Information given
Segment Open

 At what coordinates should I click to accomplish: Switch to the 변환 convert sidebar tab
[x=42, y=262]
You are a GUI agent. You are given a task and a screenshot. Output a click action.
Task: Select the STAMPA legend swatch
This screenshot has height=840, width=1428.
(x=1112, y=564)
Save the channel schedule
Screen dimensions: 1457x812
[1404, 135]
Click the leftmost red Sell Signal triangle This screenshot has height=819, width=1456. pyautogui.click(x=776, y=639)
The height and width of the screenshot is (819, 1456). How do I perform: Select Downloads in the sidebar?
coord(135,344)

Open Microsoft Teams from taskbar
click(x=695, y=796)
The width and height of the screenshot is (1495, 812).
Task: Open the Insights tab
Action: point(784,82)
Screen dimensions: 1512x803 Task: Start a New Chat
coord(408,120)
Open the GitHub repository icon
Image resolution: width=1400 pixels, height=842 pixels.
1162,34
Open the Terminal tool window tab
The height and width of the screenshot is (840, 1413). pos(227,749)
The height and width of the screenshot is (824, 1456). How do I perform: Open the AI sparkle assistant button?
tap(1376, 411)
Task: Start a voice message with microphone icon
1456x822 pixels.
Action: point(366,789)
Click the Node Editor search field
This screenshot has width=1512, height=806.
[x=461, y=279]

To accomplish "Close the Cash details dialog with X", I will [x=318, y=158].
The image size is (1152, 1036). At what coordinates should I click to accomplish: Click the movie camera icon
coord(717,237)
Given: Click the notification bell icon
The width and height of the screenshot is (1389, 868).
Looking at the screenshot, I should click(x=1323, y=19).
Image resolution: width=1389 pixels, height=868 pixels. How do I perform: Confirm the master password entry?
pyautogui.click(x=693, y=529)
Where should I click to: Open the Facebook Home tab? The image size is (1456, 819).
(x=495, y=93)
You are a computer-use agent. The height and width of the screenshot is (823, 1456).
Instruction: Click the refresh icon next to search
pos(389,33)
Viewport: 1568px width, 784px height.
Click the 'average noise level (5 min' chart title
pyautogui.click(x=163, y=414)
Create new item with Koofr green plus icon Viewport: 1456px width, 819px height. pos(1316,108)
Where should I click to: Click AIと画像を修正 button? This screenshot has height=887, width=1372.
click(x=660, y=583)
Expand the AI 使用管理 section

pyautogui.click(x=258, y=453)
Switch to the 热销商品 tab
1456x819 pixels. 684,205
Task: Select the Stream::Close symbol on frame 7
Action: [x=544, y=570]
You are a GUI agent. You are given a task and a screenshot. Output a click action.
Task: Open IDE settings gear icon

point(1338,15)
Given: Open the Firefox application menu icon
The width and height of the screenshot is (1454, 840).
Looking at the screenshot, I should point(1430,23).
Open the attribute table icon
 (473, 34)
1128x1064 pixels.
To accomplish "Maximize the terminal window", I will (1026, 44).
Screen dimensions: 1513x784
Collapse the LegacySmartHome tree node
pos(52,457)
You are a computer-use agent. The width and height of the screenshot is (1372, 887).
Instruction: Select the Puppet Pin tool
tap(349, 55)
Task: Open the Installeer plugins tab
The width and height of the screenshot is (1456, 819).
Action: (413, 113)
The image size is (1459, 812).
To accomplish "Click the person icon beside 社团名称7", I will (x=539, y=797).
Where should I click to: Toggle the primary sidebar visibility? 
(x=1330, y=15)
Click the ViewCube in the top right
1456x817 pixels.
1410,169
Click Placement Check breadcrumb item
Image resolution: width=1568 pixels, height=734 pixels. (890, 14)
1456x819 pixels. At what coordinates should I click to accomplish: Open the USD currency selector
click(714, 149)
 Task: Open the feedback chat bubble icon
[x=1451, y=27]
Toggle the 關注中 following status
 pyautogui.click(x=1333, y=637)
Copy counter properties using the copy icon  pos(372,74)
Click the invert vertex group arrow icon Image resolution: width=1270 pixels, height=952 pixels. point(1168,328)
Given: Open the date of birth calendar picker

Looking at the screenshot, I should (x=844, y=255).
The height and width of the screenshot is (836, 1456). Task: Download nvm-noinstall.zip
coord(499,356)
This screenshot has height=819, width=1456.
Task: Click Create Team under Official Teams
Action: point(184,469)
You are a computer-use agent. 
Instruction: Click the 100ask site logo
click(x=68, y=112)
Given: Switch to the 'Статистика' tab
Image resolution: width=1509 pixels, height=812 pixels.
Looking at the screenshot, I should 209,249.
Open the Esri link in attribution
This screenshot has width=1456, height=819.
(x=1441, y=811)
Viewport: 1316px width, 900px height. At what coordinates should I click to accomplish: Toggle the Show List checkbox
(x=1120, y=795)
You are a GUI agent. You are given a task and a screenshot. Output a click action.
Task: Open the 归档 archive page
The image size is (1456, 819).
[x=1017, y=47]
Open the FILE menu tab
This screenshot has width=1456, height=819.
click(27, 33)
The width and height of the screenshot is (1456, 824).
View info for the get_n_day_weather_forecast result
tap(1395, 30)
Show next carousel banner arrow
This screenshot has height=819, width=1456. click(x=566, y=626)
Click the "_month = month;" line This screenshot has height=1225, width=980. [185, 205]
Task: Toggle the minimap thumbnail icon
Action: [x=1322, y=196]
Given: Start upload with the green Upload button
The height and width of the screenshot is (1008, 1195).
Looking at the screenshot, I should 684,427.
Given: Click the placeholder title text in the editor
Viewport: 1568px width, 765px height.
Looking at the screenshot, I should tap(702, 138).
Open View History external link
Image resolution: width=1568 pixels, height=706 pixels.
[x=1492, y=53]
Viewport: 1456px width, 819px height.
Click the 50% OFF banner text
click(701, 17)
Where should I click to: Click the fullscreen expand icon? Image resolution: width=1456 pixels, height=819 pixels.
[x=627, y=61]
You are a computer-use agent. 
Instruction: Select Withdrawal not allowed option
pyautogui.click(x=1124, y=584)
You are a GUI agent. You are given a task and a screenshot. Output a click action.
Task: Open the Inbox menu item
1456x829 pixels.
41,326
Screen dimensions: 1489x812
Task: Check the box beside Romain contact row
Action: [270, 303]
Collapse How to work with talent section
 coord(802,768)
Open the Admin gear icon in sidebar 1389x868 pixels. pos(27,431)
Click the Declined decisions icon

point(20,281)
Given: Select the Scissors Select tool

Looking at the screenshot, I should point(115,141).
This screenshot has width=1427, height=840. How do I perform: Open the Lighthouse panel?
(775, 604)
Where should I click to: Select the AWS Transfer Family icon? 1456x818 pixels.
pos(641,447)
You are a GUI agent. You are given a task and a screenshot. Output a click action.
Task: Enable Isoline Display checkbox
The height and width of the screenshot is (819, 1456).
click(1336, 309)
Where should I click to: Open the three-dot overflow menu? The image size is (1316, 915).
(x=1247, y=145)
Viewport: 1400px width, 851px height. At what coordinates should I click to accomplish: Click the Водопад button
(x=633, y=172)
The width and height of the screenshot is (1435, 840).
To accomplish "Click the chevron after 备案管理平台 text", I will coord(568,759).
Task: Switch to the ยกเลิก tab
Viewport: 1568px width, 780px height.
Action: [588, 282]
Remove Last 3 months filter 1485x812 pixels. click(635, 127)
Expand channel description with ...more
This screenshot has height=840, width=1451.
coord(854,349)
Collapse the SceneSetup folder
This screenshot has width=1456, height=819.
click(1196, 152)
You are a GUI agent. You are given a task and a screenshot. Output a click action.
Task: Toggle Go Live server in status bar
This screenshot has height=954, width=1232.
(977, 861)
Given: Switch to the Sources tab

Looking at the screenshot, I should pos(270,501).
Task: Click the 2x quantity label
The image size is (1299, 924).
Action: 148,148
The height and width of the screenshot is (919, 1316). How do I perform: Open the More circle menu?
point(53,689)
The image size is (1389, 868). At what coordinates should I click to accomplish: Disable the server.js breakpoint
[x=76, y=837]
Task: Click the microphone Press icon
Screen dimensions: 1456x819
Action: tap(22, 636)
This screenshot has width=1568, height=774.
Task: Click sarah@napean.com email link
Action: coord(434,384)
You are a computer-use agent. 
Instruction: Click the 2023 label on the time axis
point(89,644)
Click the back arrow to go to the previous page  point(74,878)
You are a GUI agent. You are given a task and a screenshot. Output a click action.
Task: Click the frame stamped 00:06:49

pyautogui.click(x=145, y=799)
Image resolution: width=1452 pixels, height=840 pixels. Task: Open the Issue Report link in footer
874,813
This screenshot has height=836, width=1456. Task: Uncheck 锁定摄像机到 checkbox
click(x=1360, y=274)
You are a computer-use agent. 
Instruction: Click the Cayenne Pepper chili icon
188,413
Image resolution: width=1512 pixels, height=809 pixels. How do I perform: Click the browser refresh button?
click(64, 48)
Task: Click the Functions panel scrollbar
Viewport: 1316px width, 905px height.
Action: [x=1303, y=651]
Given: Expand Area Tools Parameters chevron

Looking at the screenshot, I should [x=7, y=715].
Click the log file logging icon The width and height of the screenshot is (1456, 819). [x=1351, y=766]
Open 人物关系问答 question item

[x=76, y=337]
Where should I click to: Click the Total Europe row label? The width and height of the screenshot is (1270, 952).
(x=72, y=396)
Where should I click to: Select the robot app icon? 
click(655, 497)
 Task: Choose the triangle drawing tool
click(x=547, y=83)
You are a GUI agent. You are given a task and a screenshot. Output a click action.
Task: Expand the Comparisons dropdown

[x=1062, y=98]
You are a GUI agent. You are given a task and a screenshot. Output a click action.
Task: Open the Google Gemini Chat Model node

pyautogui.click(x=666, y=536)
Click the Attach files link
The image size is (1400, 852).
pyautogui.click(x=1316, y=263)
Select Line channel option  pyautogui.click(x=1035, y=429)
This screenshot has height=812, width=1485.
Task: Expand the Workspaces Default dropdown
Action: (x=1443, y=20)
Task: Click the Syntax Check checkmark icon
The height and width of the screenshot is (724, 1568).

Segment Closed

Each line above that includes "microphone" should be shown.

Task: Start a voice message with microphone icon
Task: Click the microphone Press icon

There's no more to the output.